Con specifico riferimento alle condizioni carcerarie “sono state segnalate, insieme alle violazioni dei diritti umani, alle torture e ai maltrattamenti, aggravate dalla diffusa impunità per i funzionari che ne sono responsabili, anche l’uso sproporzionato della forza da parte degli agenti deputati alla sicurezza, il diverso trattamento per i detenuti politici e il divieto di contatto con i loro avvocati ed i loro parenti per anni, l’arbitrario ritardo dell’Amministrazione penitenziaria e delle Commissioni di osservazione nel rilascio condizionato dei detenuti e l’applicazione della detenzione preventiva anche per reati legati alla libertà di espressione“.
Nonostante questo quadro (acquisibile da fonti aperte e da siti istituzionali) – conclude la pronuncia – “la Corte d’appello di Roma ha escluso che l’estradando corra il concreto rischio di subire un trattamento disumano presso l’istituto penitenziario di Dulum valorizzando le indicazioni provenienti dal governo turco circa il regime cui sarà sottoposto in quella struttura, non superate da altrettanto dettagliate e mirate prove di segno contrario di organismi internazionali e associazioni relative a quel carcere“.
Ad avviso della sesta sezione, “si tratta di conclusioni che non possono essere condivise alla luce dei principi declinati dalla Corte di giustizia e da ultimo dalla sentenza del 18 giugno 2024 della Grande Sezione, sopra citata, che al § 63, proprio con riferimento alla Turchia, precisa che lo Stato membro, a fronte del dichiarato rischio di trattamenti inumani o degradanti, non può limitarsi a prendere in considerazione le sole dichiarazioni dello Stato terzo richiedente o l’accettazione, da parte di quest’ultimo, di trattati internazionali che garantiscono, in via di principio, il rispetto dei diritti fondamentali. L’autorità competente dello Stato membro richiesto deve fondarsi, ai fini di tale verifica, su elementi oggettivi, attendibili, precisi e opportunamente aggiornati, elementi che possono risultare, in particolare, da decisioni giudiziarie internazionali, quali sentenze della Corte europea dei diritti dell’uomo, da decisioni giudiziarie dello Stato terzo richiedente nonché da decisioni, relazioni e altri documenti predisposti dagli organi del Consiglio d’Europa o appartenenti al sistema delle Nazioni Unite (sentenze del 6 settembre 2016, Petruhhin, C-182/15, EU:C:2016:630, punti da 55 a 59, e del 2 aprile 2020, Ruska Federacija, C-897/19 PPU, EU:C:2020:262, punto 65)“.

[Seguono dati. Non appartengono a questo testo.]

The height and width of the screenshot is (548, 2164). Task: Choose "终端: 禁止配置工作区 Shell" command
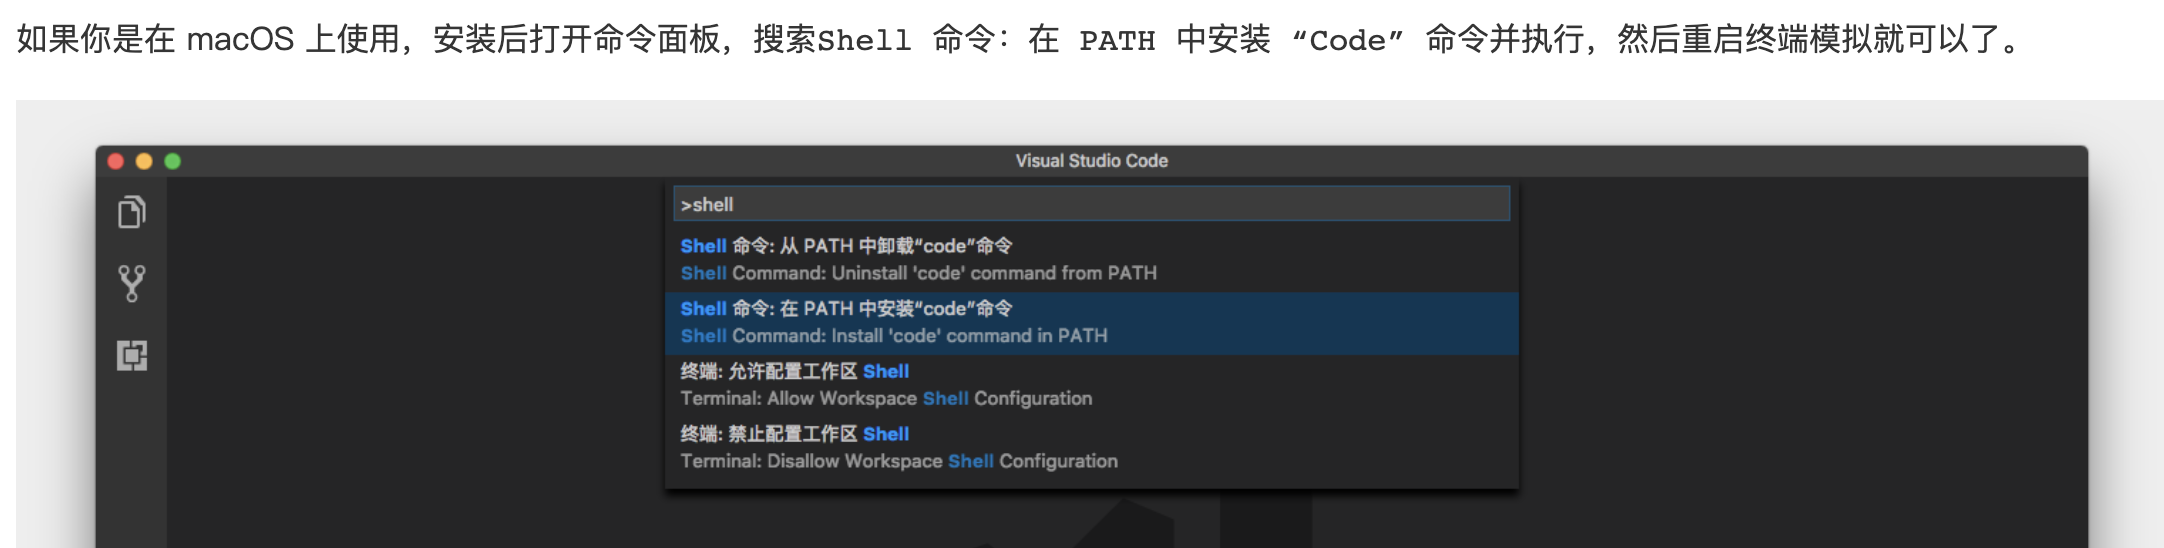[x=794, y=434]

Proprio alla luce “dell’attuale sistematica violazione della Turchia, da anni, dei diritti umani e delle libertà fondamentali, per come accertata da autorità indipendenti, istituzionali e non, nei termini sopra indicati, non solo per i detenuti, ma anche per coloro che appartengono all’etnia curda o a partiti di opposizione, è necessario che la Corte di appello di Roma acquisisca elementi univoci, rispetto ad entrambi i profili, con riferimento all’odierno ricorrente“.